The shaman is called ixht. He was called upon to heal the sick, to drive out those who practiced witchcraft, and to use the power of their spirits against enemies in wartime.

It is a misnomer to call him "witch doctor" as the practices of the ixht and the "witch" are completely different. To call one a medicine man is not correct either as "medicine master" is naak'w s'aati, which is the Tlingit term for a witch.

The name of the ixht and his songs and stories of his visions are the property of the clan he belongs to. He would seek spirit helpers from various animals and after fasting for four days when the animal would 'stand up in front of him' before entering him he would obtain the spirit. The tongue of the animal would be cut out and added to his collection of spirit helpers. This is why he was referred to by some as "the spirit man".

Future shamans would be chosen before their birth by the elders of a Tlingit community. The elders knew about people and what they would be before they were born. The boy training to become a shaman would be told how to approach the grave and how to handle the objects. Touching shaman objects was strictly forbidden except to a shaman and his helpers. In fact, the elders had a word solely for the instance when a child tried to touch or play with a shaman's objects. The word carried a heavy tone and that was all that needed to be said.

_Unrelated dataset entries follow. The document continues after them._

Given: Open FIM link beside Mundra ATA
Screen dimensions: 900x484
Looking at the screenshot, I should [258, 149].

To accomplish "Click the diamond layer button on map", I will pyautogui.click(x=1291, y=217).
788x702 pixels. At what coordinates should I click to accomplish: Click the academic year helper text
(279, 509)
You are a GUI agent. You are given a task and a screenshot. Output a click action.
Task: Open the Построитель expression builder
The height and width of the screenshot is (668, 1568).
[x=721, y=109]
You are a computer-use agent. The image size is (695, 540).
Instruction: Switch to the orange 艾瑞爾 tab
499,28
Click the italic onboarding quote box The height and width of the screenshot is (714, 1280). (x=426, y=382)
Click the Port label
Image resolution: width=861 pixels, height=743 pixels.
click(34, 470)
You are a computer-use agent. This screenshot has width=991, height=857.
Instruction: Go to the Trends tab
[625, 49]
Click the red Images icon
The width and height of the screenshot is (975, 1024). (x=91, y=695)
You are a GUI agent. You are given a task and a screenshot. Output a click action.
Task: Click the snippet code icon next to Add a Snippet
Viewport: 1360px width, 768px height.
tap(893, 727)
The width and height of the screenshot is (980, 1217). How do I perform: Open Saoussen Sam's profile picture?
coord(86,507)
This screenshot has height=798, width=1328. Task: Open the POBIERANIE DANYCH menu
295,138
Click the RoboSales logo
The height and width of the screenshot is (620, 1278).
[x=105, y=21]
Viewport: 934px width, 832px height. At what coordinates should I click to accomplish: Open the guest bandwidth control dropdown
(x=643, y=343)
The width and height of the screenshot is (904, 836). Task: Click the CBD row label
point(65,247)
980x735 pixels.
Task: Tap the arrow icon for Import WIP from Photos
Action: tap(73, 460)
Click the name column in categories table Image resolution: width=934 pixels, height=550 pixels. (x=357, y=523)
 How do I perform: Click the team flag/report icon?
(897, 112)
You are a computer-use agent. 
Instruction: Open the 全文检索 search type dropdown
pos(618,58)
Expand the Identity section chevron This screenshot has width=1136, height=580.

All shamans are gone from the Tlingit today and their practices will likely never be revived, although shaman spirit songs are still done in their ceremonies, and their stories re-told at those times.

==Kushtakas==
The Kushtaka (kû'cta-qa) are the feared Land Otter People, human from the waist up, and otter-like below. Land otters are good fishers. Those who are drowned are said to often marry (and become) land otters, and it is said land otters can assist in drownings. Land otters are potentially harmful. When properly controlled; however, the land otter can help fishermen who penetrate the sacred realm beyond social boundaries. Those drowned and married to land otters (and their land otter children) can return to their human relations and assist them, usually by helping them catch abundant supplies of seafood. The land otters can only eat raw food, for if they eat cooked fish they will die; and as supernatural beings, after being out on the water they must regain land and find shelter before the raven calls or they will die.

Those that drown and are saved by the Kushtaka are known as Kushtakakhaa. They live with the Kushtaka, but because they were once human, they travel back to their old communities now and again. Except now, as Kushtakakhaa, they have the power to sway people's minds and shape shift.